Another English author who specialised in humorous fiction, H E Bates (1905-1974), set his follow-up novel to The Darling Buds of May (1958) in Brittany. A Breath of French Air (1959) takes place a year after the events of the previous book and sees the Larkin family escape the summer rains of rural Kent for the sun of Brittany only to find more summer rain, weak tea and a rather curmudgeonly hotel keeper.

The Belgian writer Georges Simenon (1903-1989) was a frequent visitor to Brittany. His most famous character, the detective Maigret, features in an astonishing 75 books and 28 short stories, and despite the character having spent his formative years in the Breton city of Nantes, only one novel features an entirely Breton setting; Maigret and the Yellow Dog (1931). This is a classic Simenon whodunit with Maigret called to investigate an attempted murder and soon becoming embroiled in a poisoning, the mysterious disappearance of a journalist and a suspicious vagrant with a yellow haired dog.

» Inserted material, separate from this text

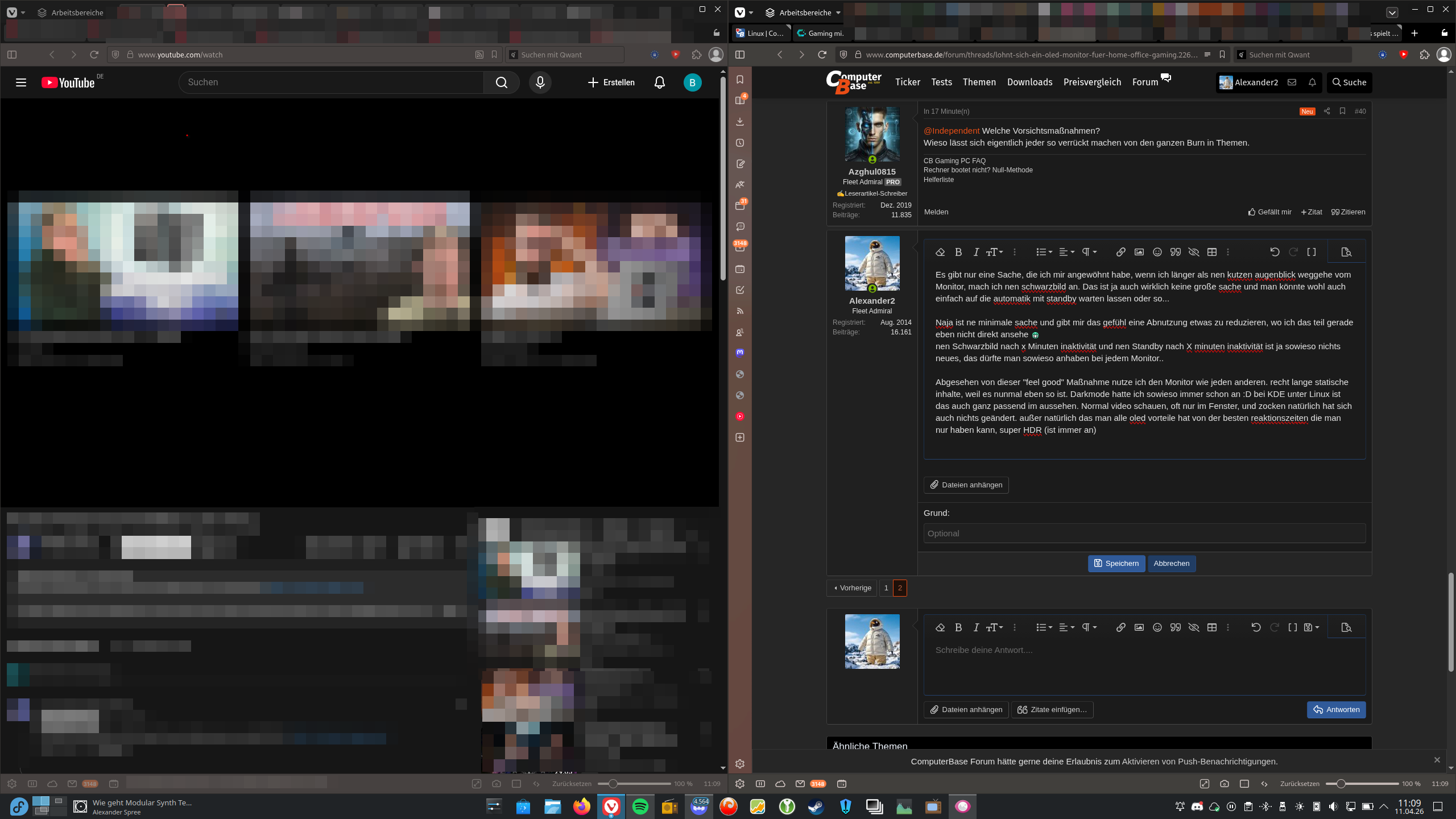
Task: Insert link in the edit-post editor toolbar
Action: click(x=1120, y=252)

Simenon also wrote a number of weightier novels or what the French call romans durs, one of these also has a Breton setting, The Red Donkey (1933). The book is a coming-of-age drama telling the story of a troubled young newspaper reporter in Nantes who spends his evenings in a nightclub where he grows obsessed with an older woman and through a combination of debt and naivety becomes involved with criminals for whom he steals identity documents. This novel was published in English as The Nightclub and is one of almost 400 books written by Simenon who is one of the most translated and best-selling authors of the last hundred years, with over half a billion books sold.

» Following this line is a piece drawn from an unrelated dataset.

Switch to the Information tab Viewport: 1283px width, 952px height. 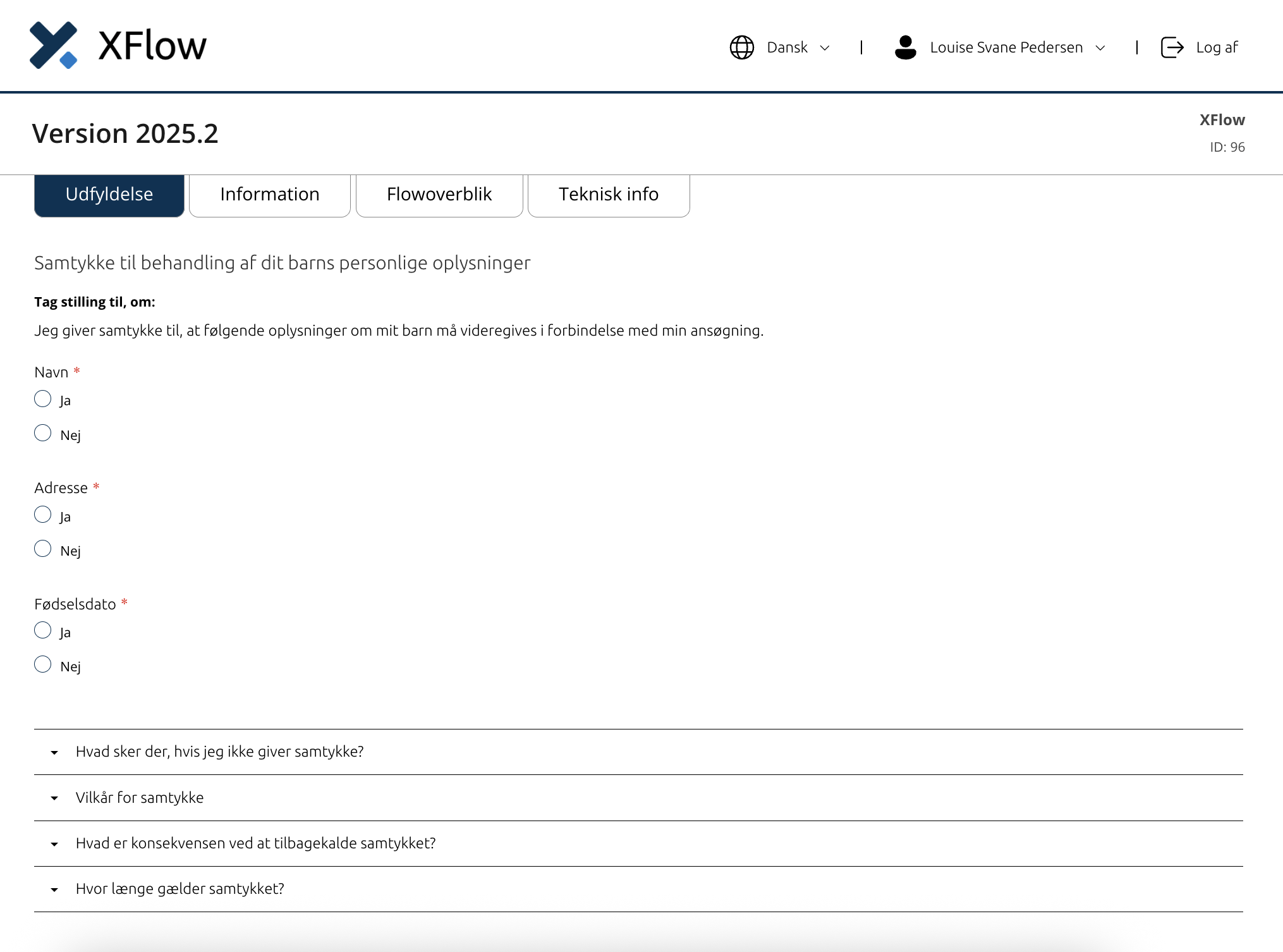(269, 195)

Sometimes described as the heir to Simenon, former editor and publisher, the German author Jörg Bong has written nine crime novels set in Brittany under the pseudonym Jean-Luc Bannalec; the first in the series was published in English as Death in Brittany (2012). His books follow the many investigations of a maverick, coffee-loving fictional detective banished to the province from Paris and are rich in local colour and detail.

Asterix in Brittany

No literary look at Brittany would be complete without mention of those most colourful of Bretons, Astérix and Obelix, created by Albert Uderzo (1927-2020) and René Goscinny (1926-1977) in 1959. A few towns have tried to lay claim to being the inspiration for that small village populated by indomitable Gauls who, time and again, resist the Roman invader but the strongest claim seems to belong to Erquy on the north coast of Brittany. It enjoys the right coastal setting with evidence of an Iron Age defensive fortification, has the requisite stone quarries and even the three menhirs featured in the fictional village. When asked, Uderzo suggested that he might have been unconsciously drawn to the area around Erquy as the setting for his comic strip; his family settled near Saint Brieuc during the Second World War and it was an area that he returned to often. In Le Tour de Gaule d’Astérix (1963), published in English as Astérix and the Banquet, Astérix and Obelisk decide to break out of the stockade the Romans have built around their village and travel throughout Gaul to collect regional delicacies for a special feat; the map drawn by Astérix notes the route they will take and places the area around Saint Brieuc and Erquy as home.

Since their first appearance in 1959, the characters have morphed into an industry; 34 books published in over a hundred languages with over 280 million copies sold, a dozen movies and even a theme park. Not bad going for a little guy from Armorica!

As is the case with all works that have been translated from one language into another, the competence and skill of the translator and their editor is crucial. There are plenty of great translations around but also some less good, albeit linguistically accurate, ones; choose your edition with care. If unsure, why not have a hunt here on WordPress to see what others recommend?